-- start of DATA FOR THIS TASK --

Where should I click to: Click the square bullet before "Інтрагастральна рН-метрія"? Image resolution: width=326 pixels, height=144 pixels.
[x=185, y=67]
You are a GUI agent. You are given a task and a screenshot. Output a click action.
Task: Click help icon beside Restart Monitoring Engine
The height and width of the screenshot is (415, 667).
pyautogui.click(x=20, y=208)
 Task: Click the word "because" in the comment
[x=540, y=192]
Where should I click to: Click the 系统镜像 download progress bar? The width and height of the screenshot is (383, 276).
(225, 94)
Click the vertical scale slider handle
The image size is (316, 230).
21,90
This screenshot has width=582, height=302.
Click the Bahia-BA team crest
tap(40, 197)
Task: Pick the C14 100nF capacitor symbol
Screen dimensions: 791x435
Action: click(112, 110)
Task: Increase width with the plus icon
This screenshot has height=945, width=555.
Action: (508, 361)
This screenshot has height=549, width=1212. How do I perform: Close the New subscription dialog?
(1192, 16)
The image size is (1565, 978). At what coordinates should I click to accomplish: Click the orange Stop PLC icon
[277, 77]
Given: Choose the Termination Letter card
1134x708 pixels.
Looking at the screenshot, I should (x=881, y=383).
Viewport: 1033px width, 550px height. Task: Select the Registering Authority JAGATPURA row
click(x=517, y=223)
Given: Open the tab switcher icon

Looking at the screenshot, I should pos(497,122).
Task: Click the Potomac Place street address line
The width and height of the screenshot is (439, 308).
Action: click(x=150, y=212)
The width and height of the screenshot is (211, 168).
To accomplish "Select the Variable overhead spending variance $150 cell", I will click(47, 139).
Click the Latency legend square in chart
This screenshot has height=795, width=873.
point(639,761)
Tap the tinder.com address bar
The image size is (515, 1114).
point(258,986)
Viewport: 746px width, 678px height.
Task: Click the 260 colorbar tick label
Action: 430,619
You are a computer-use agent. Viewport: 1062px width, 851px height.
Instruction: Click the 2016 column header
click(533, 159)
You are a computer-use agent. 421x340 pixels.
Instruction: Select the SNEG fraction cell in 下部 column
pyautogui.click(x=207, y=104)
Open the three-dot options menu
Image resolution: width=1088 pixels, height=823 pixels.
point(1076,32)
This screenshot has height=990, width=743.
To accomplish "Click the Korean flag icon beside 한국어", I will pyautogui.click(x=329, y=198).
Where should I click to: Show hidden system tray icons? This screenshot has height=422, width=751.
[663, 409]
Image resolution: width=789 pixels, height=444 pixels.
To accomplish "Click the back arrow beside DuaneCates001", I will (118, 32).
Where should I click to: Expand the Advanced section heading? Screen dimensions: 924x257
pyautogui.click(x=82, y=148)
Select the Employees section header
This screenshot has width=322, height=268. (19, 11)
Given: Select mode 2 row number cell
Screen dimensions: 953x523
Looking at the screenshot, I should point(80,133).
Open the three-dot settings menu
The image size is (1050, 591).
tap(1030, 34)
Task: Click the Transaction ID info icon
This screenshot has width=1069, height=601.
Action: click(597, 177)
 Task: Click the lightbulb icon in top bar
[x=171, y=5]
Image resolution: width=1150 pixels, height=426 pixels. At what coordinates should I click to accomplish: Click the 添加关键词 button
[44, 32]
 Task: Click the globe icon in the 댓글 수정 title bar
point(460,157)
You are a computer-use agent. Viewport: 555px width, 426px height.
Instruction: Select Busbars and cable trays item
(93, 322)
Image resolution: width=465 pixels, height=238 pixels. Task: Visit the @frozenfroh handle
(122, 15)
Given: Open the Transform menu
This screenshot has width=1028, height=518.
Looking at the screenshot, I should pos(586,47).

-- end of DATA FOR THIS TASK --

> GIVEN INSTRUCTION
Could you copy every line of the listing above word for word, from the first to the last?

> TASK RESULT
Where should I click to: Click the square bullet before "Інтрагастральна рН-метрія"? Image resolution: width=326 pixels, height=144 pixels.
[x=185, y=67]
You are a GUI agent. You are given a task and a screenshot. Output a click action.
Task: Click help icon beside Restart Monitoring Engine
The height and width of the screenshot is (415, 667).
pyautogui.click(x=20, y=208)
 Task: Click the word "because" in the comment
[x=540, y=192]
Where should I click to: Click the 系统镜像 download progress bar? The width and height of the screenshot is (383, 276).
(225, 94)
Click the vertical scale slider handle
The image size is (316, 230).
21,90
This screenshot has width=582, height=302.
Click the Bahia-BA team crest
tap(40, 197)
Task: Pick the C14 100nF capacitor symbol
Screen dimensions: 791x435
Action: click(112, 110)
Task: Increase width with the plus icon
This screenshot has height=945, width=555.
Action: (508, 361)
This screenshot has height=549, width=1212. How do I perform: Close the New subscription dialog?
(1192, 16)
The image size is (1565, 978). At what coordinates should I click to accomplish: Click the orange Stop PLC icon
[277, 77]
Given: Choose the Termination Letter card
1134x708 pixels.
Looking at the screenshot, I should (x=881, y=383).
Viewport: 1033px width, 550px height. Task: Select the Registering Authority JAGATPURA row
click(x=517, y=223)
Given: Open the tab switcher icon

Looking at the screenshot, I should pos(497,122).
Task: Click the Potomac Place street address line
The width and height of the screenshot is (439, 308).
Action: click(x=150, y=212)
The width and height of the screenshot is (211, 168).
To accomplish "Select the Variable overhead spending variance $150 cell", I will click(47, 139).
Click the Latency legend square in chart
This screenshot has height=795, width=873.
point(639,761)
Tap the tinder.com address bar
The image size is (515, 1114).
point(258,986)
Viewport: 746px width, 678px height.
Task: Click the 260 colorbar tick label
Action: 430,619
You are a computer-use agent. Viewport: 1062px width, 851px height.
Instruction: Click the 2016 column header
click(533, 159)
You are a computer-use agent. 421x340 pixels.
Instruction: Select the SNEG fraction cell in 下部 column
pyautogui.click(x=207, y=104)
Open the three-dot options menu
Image resolution: width=1088 pixels, height=823 pixels.
point(1076,32)
This screenshot has height=990, width=743.
To accomplish "Click the Korean flag icon beside 한국어", I will pyautogui.click(x=329, y=198).
Where should I click to: Show hidden system tray icons? This screenshot has height=422, width=751.
[663, 409]
Image resolution: width=789 pixels, height=444 pixels.
To accomplish "Click the back arrow beside DuaneCates001", I will (118, 32).
Where should I click to: Expand the Advanced section heading? Screen dimensions: 924x257
pyautogui.click(x=82, y=148)
Select the Employees section header
This screenshot has width=322, height=268. (19, 11)
Given: Select mode 2 row number cell
Screen dimensions: 953x523
Looking at the screenshot, I should point(80,133).
Open the three-dot settings menu
The image size is (1050, 591).
tap(1030, 34)
Task: Click the Transaction ID info icon
This screenshot has width=1069, height=601.
Action: click(597, 177)
 Task: Click the lightbulb icon in top bar
[x=171, y=5]
Image resolution: width=1150 pixels, height=426 pixels. At what coordinates should I click to accomplish: Click the 添加关键词 button
[44, 32]
 Task: Click the globe icon in the 댓글 수정 title bar
point(460,157)
You are a computer-use agent. Viewport: 555px width, 426px height.
Instruction: Select Busbars and cable trays item
(93, 322)
Image resolution: width=465 pixels, height=238 pixels. Task: Visit the @frozenfroh handle
(122, 15)
Given: Open the Transform menu
This screenshot has width=1028, height=518.
Looking at the screenshot, I should pos(586,47).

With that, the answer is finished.